Based on a true story, Unsung Hero begins in the early 1990s as Australian concert promoter David Smallbone (played by his real-life son, Joel, who also co-directs with Richard L. Ramsey) has just lost a bundle on a big Amy Grant concert that failed to sell out (due to the economy, we are reassured) and is on the verge of financial ruin. Taking an insane risk, he packs up his six children and relentlessly optimistic pregnant wife, Helen (Daisy Betts), and moves to Nashville after hearing about a potential job offer. When that gig inevitably fails, he and the rest of the family find themselves struggling to make ends meet by mowing lawns and cleaning homes, including the house of Eddie Degarno (Jonathan Jackson), an artist that David had hoped to promote. While Helen tries to put on a brave face and keep pushing on, David sinks into a despair that deepens when he reacts badly to the generosity of his rich neighbors (Lucas Black and Candace Cameron Bure). He seems to have one ace to play in the form of eldest child Rebecca (Kirrilee Berger), who has a lovely singing voice that he tries to push on record company executives in ways that do more harm than good. I wouldn’t dream of giving away how it all turns out but since the family has gone on to spawn two top-selling Christian music acts—Rebecca (known as Rebecca St James) and For King and Country, a duo consisting of Joel and brother Luke—my guess is that you can probably figure it out on your own.

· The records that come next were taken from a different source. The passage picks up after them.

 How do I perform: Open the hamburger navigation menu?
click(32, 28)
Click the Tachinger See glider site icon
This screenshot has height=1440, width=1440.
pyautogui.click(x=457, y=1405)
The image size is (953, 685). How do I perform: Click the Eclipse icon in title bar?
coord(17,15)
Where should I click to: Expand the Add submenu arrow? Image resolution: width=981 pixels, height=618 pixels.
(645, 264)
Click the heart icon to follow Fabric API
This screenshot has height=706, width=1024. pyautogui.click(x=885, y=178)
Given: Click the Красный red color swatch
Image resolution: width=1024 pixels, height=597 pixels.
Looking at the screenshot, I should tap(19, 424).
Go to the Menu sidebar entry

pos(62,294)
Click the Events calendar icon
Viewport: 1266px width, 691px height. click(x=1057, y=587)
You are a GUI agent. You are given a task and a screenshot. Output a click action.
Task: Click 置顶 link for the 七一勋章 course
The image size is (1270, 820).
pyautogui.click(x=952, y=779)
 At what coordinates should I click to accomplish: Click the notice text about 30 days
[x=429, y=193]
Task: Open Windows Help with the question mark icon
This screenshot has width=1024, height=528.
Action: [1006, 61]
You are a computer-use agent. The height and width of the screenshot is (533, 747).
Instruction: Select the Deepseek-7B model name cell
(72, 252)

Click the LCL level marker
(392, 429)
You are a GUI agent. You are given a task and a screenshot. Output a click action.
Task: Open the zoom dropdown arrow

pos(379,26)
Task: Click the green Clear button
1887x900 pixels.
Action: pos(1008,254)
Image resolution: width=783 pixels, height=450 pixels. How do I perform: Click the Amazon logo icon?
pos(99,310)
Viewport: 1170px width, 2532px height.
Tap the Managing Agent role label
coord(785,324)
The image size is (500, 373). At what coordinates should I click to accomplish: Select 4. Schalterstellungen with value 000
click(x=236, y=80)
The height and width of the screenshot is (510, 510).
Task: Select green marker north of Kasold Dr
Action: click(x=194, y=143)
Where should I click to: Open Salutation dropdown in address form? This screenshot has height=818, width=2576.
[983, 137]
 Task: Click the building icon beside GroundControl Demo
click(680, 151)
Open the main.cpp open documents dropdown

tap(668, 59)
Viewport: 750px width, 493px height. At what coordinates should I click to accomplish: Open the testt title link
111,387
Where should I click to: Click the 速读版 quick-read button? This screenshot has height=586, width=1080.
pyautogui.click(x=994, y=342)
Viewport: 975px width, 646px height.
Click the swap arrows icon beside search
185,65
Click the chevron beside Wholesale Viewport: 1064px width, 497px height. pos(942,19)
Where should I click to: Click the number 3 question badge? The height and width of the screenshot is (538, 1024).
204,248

For all intents and purposes, Unsung Hero is a faith-based version of The Fabelmans, allowing the family to present their origin story on the big screen. Whether you respond to it will depend to a great degree on your interest surrounding the Smallbone clan going into it. If you are fans of them, then you will probably find this to be a reasonably uplifting saga of the indomitable nature of the human spirit or something like that. If not, you might find yourself growing increasingly irritated with the treacly narrative, the slack pacing and the fact that it weirdly focuses on the wrong story to tell. Most of the focus is on David and his sad-sack attempts to make a success for himself and his family before learning to stop being his own worst enemy and accept the blessings of the world, all of which unfolds in a plodding manner throughout. Meanwhile, the story of Rebecca learning to gain confidence in herself and find her voice as an artist—which I would argue is the more interesting narrative thread—is too often relegated to the sidelines for most of the running time. There is one funny bit towards the end, in which the bound-for-stardom Rebecca is encouraged to change her last name, but other than that, Unsung Hero is little more than an elaborate home movie—entertaining enough if you have some kind of connection to the people up on the screen, less so if you don’t.